((
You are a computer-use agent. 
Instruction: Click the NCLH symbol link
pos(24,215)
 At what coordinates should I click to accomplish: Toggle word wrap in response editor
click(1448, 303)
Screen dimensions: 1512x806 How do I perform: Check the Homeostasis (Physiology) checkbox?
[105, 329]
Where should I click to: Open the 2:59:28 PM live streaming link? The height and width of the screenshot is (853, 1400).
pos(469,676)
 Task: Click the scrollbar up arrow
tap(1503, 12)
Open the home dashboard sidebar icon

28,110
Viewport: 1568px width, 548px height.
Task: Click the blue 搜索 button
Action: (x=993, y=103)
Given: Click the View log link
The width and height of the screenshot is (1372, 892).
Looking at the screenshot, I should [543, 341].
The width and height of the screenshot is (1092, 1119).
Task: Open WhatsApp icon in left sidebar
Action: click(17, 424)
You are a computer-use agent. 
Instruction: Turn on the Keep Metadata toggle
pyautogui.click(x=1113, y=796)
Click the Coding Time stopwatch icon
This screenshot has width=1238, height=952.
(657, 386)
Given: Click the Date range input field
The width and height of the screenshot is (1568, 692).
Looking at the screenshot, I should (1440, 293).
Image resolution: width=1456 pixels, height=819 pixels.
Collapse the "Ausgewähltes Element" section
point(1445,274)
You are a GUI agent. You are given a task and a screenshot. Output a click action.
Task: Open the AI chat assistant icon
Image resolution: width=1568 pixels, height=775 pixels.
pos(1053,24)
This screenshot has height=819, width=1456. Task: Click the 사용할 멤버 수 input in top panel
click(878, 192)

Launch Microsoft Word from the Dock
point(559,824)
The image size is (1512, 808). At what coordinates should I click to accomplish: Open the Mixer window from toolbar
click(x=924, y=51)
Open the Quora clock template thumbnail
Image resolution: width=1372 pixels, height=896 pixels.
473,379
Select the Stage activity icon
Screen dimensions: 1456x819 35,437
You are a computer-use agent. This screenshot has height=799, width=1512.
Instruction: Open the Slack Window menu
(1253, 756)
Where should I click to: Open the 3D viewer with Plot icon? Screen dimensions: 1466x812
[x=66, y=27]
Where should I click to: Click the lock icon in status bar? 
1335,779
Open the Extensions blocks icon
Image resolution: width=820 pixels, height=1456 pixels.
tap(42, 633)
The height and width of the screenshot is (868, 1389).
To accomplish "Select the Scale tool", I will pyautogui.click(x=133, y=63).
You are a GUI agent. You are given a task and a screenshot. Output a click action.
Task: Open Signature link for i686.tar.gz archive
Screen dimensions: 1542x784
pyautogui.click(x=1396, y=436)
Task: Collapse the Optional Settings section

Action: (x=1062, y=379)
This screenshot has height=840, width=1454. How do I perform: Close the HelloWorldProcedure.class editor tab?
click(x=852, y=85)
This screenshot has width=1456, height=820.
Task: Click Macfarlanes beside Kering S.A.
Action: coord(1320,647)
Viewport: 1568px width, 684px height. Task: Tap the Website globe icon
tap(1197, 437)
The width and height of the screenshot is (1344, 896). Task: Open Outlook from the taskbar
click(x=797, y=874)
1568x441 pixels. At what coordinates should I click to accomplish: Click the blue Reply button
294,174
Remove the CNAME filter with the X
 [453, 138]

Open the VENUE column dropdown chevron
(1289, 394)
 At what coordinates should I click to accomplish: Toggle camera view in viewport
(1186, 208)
))
● Problem
Exactly as they stand above, write out all the entries again.

● Response to this exercise
You are a computer-use agent. 
Instruction: Click the NCLH symbol link
pos(24,215)
 At what coordinates should I click to accomplish: Toggle word wrap in response editor
click(1448, 303)
Screen dimensions: 1512x806 How do I perform: Check the Homeostasis (Physiology) checkbox?
[105, 329]
Where should I click to: Open the 2:59:28 PM live streaming link? The height and width of the screenshot is (853, 1400).
pos(469,676)
 Task: Click the scrollbar up arrow
tap(1503, 12)
Open the home dashboard sidebar icon

28,110
Viewport: 1568px width, 548px height.
Task: Click the blue 搜索 button
Action: (x=993, y=103)
Given: Click the View log link
The width and height of the screenshot is (1372, 892).
Looking at the screenshot, I should [543, 341].
The width and height of the screenshot is (1092, 1119).
Task: Open WhatsApp icon in left sidebar
Action: click(17, 424)
You are a computer-use agent. 
Instruction: Turn on the Keep Metadata toggle
pyautogui.click(x=1113, y=796)
Click the Coding Time stopwatch icon
This screenshot has width=1238, height=952.
(657, 386)
Given: Click the Date range input field
The width and height of the screenshot is (1568, 692).
Looking at the screenshot, I should (1440, 293).
Image resolution: width=1456 pixels, height=819 pixels.
Collapse the "Ausgewähltes Element" section
point(1445,274)
You are a GUI agent. You are given a task and a screenshot. Output a click action.
Task: Open the AI chat assistant icon
Image resolution: width=1568 pixels, height=775 pixels.
pos(1053,24)
This screenshot has height=819, width=1456. Task: Click the 사용할 멤버 수 input in top panel
click(878, 192)

Launch Microsoft Word from the Dock
point(559,824)
The image size is (1512, 808). At what coordinates should I click to accomplish: Open the Mixer window from toolbar
click(x=924, y=51)
Open the Quora clock template thumbnail
Image resolution: width=1372 pixels, height=896 pixels.
473,379
Select the Stage activity icon
Screen dimensions: 1456x819 35,437
You are a computer-use agent. This screenshot has height=799, width=1512.
Instruction: Open the Slack Window menu
(1253, 756)
Where should I click to: Open the 3D viewer with Plot icon? Screen dimensions: 1466x812
[x=66, y=27]
Where should I click to: Click the lock icon in status bar? 
1335,779
Open the Extensions blocks icon
Image resolution: width=820 pixels, height=1456 pixels.
tap(42, 633)
The height and width of the screenshot is (868, 1389).
To accomplish "Select the Scale tool", I will pyautogui.click(x=133, y=63).
You are a GUI agent. You are given a task and a screenshot. Output a click action.
Task: Open Signature link for i686.tar.gz archive
Screen dimensions: 1542x784
pyautogui.click(x=1396, y=436)
Task: Collapse the Optional Settings section

Action: (x=1062, y=379)
This screenshot has height=840, width=1454. How do I perform: Close the HelloWorldProcedure.class editor tab?
click(x=852, y=85)
This screenshot has width=1456, height=820.
Task: Click Macfarlanes beside Kering S.A.
Action: coord(1320,647)
Viewport: 1568px width, 684px height. Task: Tap the Website globe icon
tap(1197, 437)
The width and height of the screenshot is (1344, 896). Task: Open Outlook from the taskbar
click(x=797, y=874)
1568x441 pixels. At what coordinates should I click to accomplish: Click the blue Reply button
294,174
Remove the CNAME filter with the X
 [453, 138]

Open the VENUE column dropdown chevron
(1289, 394)
 At what coordinates should I click to accomplish: Toggle camera view in viewport
(1186, 208)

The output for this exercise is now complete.